她的目光依然清澈明亮,脸上依然常含着微笑,听人说话时,也有应对的表情。她心里什么都明白,但就是不开口。
几十年来,我每天和她通电话,不知讲了多少话。可是,现在拨通电话,手中的话筒是沉默的,再也没有母亲的声音传过来。
和母亲通电话,成了我记忆中的往事。我花更多时间去探望母亲,坐在母亲的床头,对她说话。母亲看着我,微笑着点头或者摇头。
我怕母亲听不懂我的话,拿出一个本子,用笔在本子上写字,把我想说的话写在纸上。这时,出现了奇迹,看着白纸上的黑字,母亲竟然清晰地读出了声音。我写自己的姓名和小名,写兄弟姐妹的名字,她都一一读出声来。我写《诗经》:“一日不见,如三秋兮”“棘心夭夭,母氏劬劳”;我写唐诗:“床前明月光,疑是地上霜”“烽火连三月,家书抵万金”;我写宋词:“明月几时有,把酒问青天”“落花人独立,微雨燕双飞”……母亲看着这些古老的诗句,居然都轻轻地读了出来。
我以为,母亲的失语从此结束。我买了一块白色的写字板,在写字板上写字让母亲念。但事与愿违,很快,母亲又不再发声。面对我写在写字板上的黑字,她只是默默地凝视,目光中飘过几丝惆怅,似乎沉浸在幽远的回忆中。
我坐在母亲身边,同样惆怅。
看着放在母亲床头的写字板,我突然有了一个想法。我指着写字板问母亲:“我在上面给您画画,好吗?”
母亲看着我,微笑着点头,含笑的眼神中有期待。
我问她:“还记得小时候您看我画画吗?”
母亲的脸上,露出奇怪的表情,像是惊异,又像是歉疚。
小时候,我喜欢画画,五岁时家里搬入新居,我曾用蜡笔在一堵白墙上涂鸦,把我所有见识过的、想象到的都画到了墙上,涂完了整整一盒蜡笔。
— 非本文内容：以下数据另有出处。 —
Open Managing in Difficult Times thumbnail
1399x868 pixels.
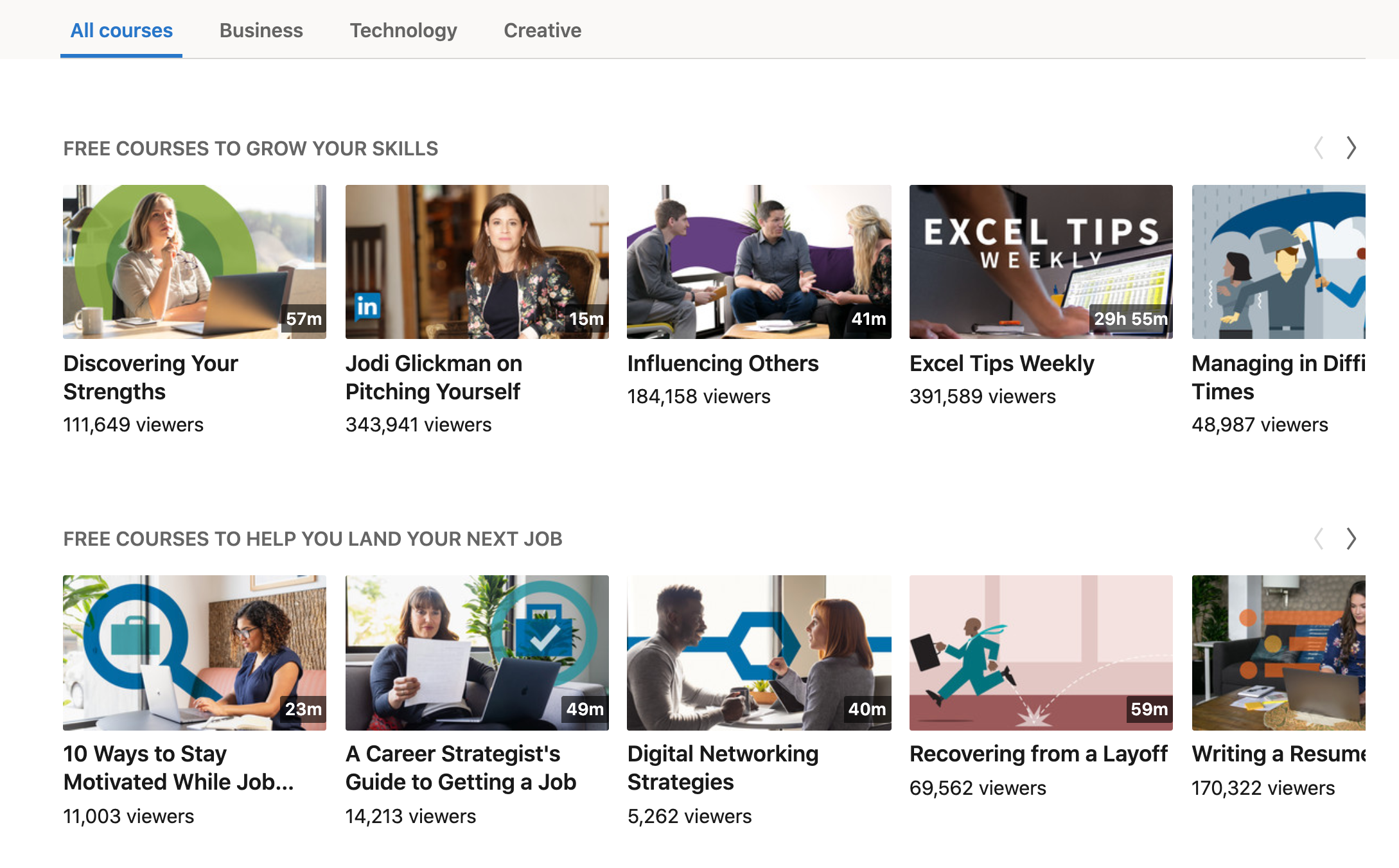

我画水里的鱼,画河上的船,画地上的花草,画各种各样的动物,画房子,画在花园里玩耍的孩子,画汽车,画树,画天空,画天上的飞鸟和云彩,画太阳、月亮和星星。面对着自己涂出来的满墙色彩,我无比兴奋。母亲下班回家,看到我的涂鸦,却面有愠色,她认为我弄脏了她新粉刷的白墙。母亲的责怪使我非常沮丧。但是父亲却欣赏我的画。父亲的态度影响了母亲,但她并没有像父亲一样夸奖我。第二天下班回家时,母亲带给我一盒新买的蜡笔,还有一叠洁白的画纸。她说:“以后不要在墙上乱画,想画就画在纸上。”
我曾在小说《童年河》中写过这段往事。